Dubai, UAE: Diabetic foot ulcers are the most common cause of lower limb amputation in the Middle East, as well as across the globe. Experts at the upcoming Arab Health Wound Care Conference in January highlight this hidden danger of the diabetic epidemic and urge patients in the Middle East to take responsibility for the management of their diabetes. Worldwide statistics suggest that up to 25% of those with diabetes will develop a foot ulcer and more than half of all foot ulcers will become infected, requiring hospitalization and 1 in 5 will require an amputation.
“Amputation prevention needs to start with education at the Primary Healthcare level,” says Jan-Marie Morgan, Practice Development Nurse – Surgery, Rashid Hospital, Dubai, and Chair of the Middle East Wound Care Conference taking place on 23 January 2012 at the Arab Health Exhibition & Congress in Dubai. “When patients are diagnosed with diabetes, they have a responsibility to learn as much as they can about preventing the complications of uncontrolled blood sugar, such as blindness, kidney failure and amputation. We, as health care professionals, also have a responsibility to offer all the education that is required for a person with Diabetes to live a long and happy life.”
“I would love to be in the prevention business, but instead we are often trying to fix serious problems that were totally preventable from the beginning. People in the UAE are admitted to the hospital with severe foot infections or gangrene, and by that point it is often too late to help them,” she adds. According to the Southern Arizona Limb Salvage Alliance or SALSA, USA, poorly controlled diabetes frequently results in nerve damage and poor circulation to the legs and feet.

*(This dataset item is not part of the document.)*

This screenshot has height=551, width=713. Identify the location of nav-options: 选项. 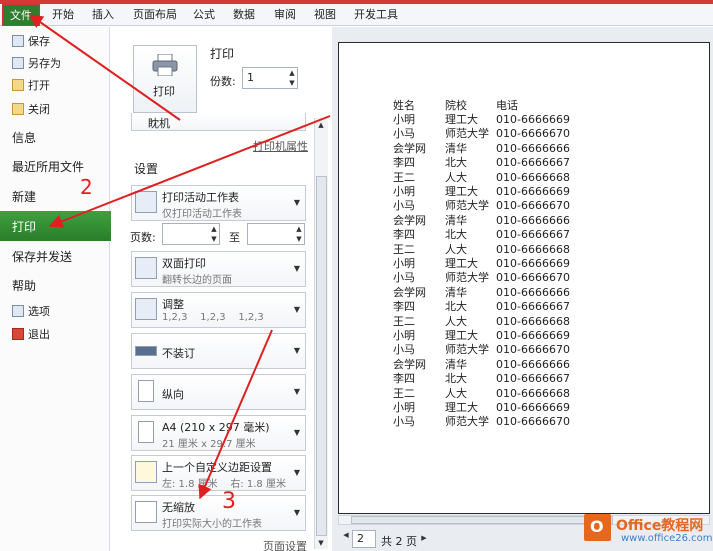
(31, 312).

Patients gradually lose their ability to sense foot pain or symptoms of injury. This loss of protective sensation makes it easy for blisters, cuts, and sores to go unnoticed, leading to infection, foot ulcers, reduced mobility, and often major amputation.

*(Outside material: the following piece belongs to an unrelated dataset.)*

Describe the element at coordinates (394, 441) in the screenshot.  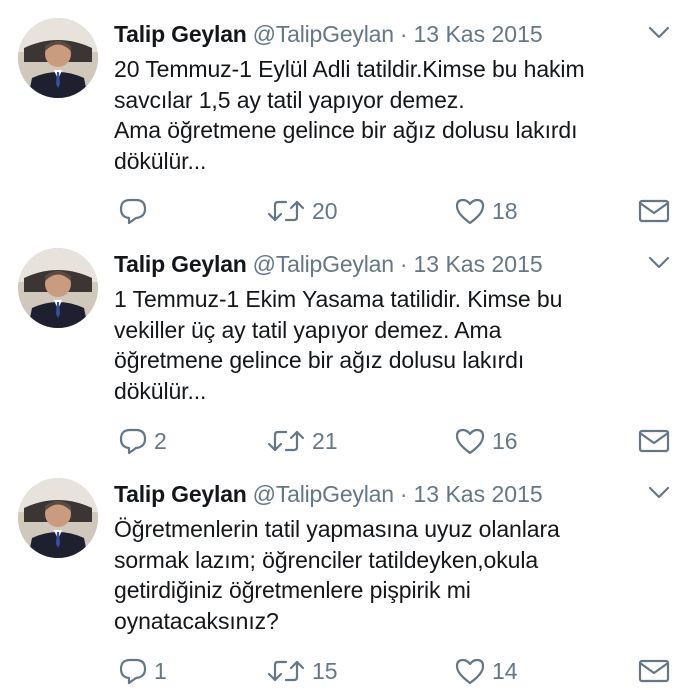
I see `tweet-actions: 2 21 16` at that location.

“Diabetic foot care is not only a major issue for diabetic patients, but it may also pose a massive burden on our healthcare system,” says Ms. Morgan. “At the Middle East Wound Care Conference, we will be discussing the economic sense of good wound care management, as well as topics such as nutrition, education and best practice in wound care.” More than 70,000 medical and healthcare professionals are expected to descend on the Dubai International Convention and Exhibition Centre in January for the 37th Arab Health Exhibition and Congress. At the Arab Health Congress, around 6,000 delegates are attending 17 leading continuing medical education (CME) accredited conference streams. The event will be offering the equivalent of 40 days of continuing medical education, ensuring that patients in the Middle East are receiving world class medical care and diagnosis.